The famous gardens, on which the gay and extravagant Lady Walpole spent her time and money, have been built over by the successive additions to the Infirmary; and we no longer can see the conservatory and grotto, without which in those days no garden was considered complete. The bit of ground left serves now for the convalescent soldiers, and the graceful tree in the centre, its branches growing horizontally out from the top of the trunk, forms a natural arbour, which they mightily enjoy upon a sunny afternoon. Down at the lower end of the garden, a bit of rotting wooden fence set above a sunken wall marks the line of the river-bank as it ran before the building of the embankment. Just here, on a pleasant terrace and in its summer-house, that royal scamp, George IV., was fond of philandering with his fair friends; this scene suggesting a curious contrast with the group once surely sitting or strolling here—a group made up of no less august personages than Charles II. and the Earl of Sandwich with the Duchess of Mazarin, followed by “her adoring old friend” St. Evremond. For that lovely and luckless lady lived just across the road, outside these grounds; and to her house in Paradise Row I wish now to take you.
All that is now left of old Paradise Row is half a dozen small brick cottages, with tiny gardens in front, and vines climbing above. Once, when all about here was country, these dwellings must have been really delightful, and have justified the suggestion of their name, looking out as they did on pleasant parterres, terraced to the river. Unpretending as they are, they have harboured many historic personages. In Paradise Row—it is now partly Queen’s Road West—lived the first Duke of St. Albans, Nell Gwynne’s son, not far from the more modest mansion of his venerated grandmother, among the “neat-houses” at Millbank. Her garden sloped down to the river, and therein she fell one day, and was drowned; and they wrote a most woeful ballad “Upon that never-to-be-forgotten matron, old Madame Gwynn, who died in her own fish-pond;” and it would seem from these ribald rhymes that the lamented lady was fat and fond of brandy! This latter weakness is also the theme of Rochester’s muse, in his “Panegyric upon Nelly,” when he commends her scorn of cost in the funeral rites—
“To celebrate this martyr of the ditch.
Burnt Brandy did in flaming Brimmers flow,
Drunk at her Fun’ral: while her well-pleased Shade
Rejoic’d, e’en in the sober Fields below,
At all the Drunkenness her Death had made!”

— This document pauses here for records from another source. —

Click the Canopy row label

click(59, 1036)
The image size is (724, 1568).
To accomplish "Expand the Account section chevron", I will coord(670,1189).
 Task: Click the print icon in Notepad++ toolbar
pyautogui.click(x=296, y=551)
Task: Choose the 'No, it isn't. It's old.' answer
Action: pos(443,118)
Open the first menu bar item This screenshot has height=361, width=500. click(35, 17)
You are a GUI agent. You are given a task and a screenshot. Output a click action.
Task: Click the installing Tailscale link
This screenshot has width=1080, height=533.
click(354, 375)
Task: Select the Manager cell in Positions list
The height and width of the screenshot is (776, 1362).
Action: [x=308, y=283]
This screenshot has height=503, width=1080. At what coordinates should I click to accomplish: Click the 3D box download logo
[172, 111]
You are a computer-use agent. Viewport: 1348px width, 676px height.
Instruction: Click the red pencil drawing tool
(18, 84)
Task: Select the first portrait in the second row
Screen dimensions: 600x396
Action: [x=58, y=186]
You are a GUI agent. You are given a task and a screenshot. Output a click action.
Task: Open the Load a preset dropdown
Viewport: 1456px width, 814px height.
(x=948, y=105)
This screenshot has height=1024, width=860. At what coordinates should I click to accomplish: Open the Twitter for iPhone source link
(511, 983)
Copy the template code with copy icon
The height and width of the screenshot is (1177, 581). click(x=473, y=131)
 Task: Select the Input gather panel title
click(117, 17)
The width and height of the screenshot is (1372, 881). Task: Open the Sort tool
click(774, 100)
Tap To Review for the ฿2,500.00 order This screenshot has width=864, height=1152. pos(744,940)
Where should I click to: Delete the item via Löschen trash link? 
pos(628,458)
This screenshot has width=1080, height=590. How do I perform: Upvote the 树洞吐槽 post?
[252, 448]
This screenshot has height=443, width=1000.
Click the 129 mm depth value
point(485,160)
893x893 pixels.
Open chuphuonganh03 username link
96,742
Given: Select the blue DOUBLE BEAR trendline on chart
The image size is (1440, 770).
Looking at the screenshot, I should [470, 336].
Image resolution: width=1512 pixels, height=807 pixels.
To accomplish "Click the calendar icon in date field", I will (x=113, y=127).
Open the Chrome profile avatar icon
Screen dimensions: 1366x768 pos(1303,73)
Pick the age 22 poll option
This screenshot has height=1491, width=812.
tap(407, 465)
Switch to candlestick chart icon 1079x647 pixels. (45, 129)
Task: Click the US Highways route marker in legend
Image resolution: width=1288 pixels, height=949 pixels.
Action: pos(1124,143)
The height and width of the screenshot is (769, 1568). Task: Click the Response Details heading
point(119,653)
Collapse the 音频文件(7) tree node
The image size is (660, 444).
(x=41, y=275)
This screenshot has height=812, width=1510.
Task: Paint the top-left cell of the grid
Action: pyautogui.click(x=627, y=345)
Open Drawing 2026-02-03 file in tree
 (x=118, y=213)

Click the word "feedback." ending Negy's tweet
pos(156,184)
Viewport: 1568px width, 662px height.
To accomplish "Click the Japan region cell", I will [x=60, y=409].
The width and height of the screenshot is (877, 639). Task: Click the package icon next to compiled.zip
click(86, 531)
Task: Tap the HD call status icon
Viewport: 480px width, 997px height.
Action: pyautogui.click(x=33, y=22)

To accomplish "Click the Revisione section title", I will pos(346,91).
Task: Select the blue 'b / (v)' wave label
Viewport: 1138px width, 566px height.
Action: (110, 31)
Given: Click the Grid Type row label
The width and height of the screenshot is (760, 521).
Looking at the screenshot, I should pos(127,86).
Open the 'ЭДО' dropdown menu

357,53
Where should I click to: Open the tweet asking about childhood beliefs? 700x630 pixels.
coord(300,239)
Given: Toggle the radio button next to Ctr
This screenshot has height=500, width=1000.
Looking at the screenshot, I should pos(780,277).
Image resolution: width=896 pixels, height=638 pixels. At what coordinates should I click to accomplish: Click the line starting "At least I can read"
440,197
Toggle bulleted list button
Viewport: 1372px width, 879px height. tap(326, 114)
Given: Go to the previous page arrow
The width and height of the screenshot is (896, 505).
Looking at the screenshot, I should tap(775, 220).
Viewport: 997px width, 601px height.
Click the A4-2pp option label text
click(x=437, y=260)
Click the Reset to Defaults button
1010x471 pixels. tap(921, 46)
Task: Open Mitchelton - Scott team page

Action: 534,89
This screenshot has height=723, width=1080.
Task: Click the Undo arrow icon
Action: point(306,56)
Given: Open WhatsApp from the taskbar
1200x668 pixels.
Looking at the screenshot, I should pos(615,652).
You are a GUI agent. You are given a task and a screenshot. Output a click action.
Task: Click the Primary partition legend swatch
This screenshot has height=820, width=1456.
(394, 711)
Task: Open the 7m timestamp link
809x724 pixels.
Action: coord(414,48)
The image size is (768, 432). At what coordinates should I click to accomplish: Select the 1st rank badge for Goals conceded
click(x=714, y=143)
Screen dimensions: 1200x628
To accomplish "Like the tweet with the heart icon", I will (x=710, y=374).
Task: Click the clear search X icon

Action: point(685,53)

In old Paradise Row also lived the Earls of Pelham and of Sandwich, and the Duchess of Hamilton. At the corner of Robinson’s Lane—now Flood Street—stood Lord Robarte’s house, wherein he gave the famous supper to Charles II. on the 4th of September, 1660, and was soon after made Earl of Radnor: whence the street of that name hard by. On April 19, 1665, Pepys visited him here, and “found it to be the prettiest contrived house that ever I saw in my life.” It stood there until within a few weeks, a venerable tavern known as “The Duke’s Head”: now gone the way of so much historic brick and mortar! Latest of all our Chelsea celebrities, Faulkner, the historian of Chelsea, lived on the corner of Paradise Row, and what was then Ormond Row, now commonplace Smith Street. A quiet, quaint old public-house, “The Chelsea Pensioner,” stands where Faulkner worked with such pains, on his driest of records; yet to them we are all glad to go for many of our facts about modern Chelsea. These poor little plaster-fronted cottages, stretching from this corner to Christchurch Street, now represent the once stately Ormond Row; and the swinging sign of the “Ormond Dairy” is all we have to commemorate old Ormond House, which stood just here. In its gardens, sloping to the river bank, Walpole’s later house was built, as we have seen it to-day.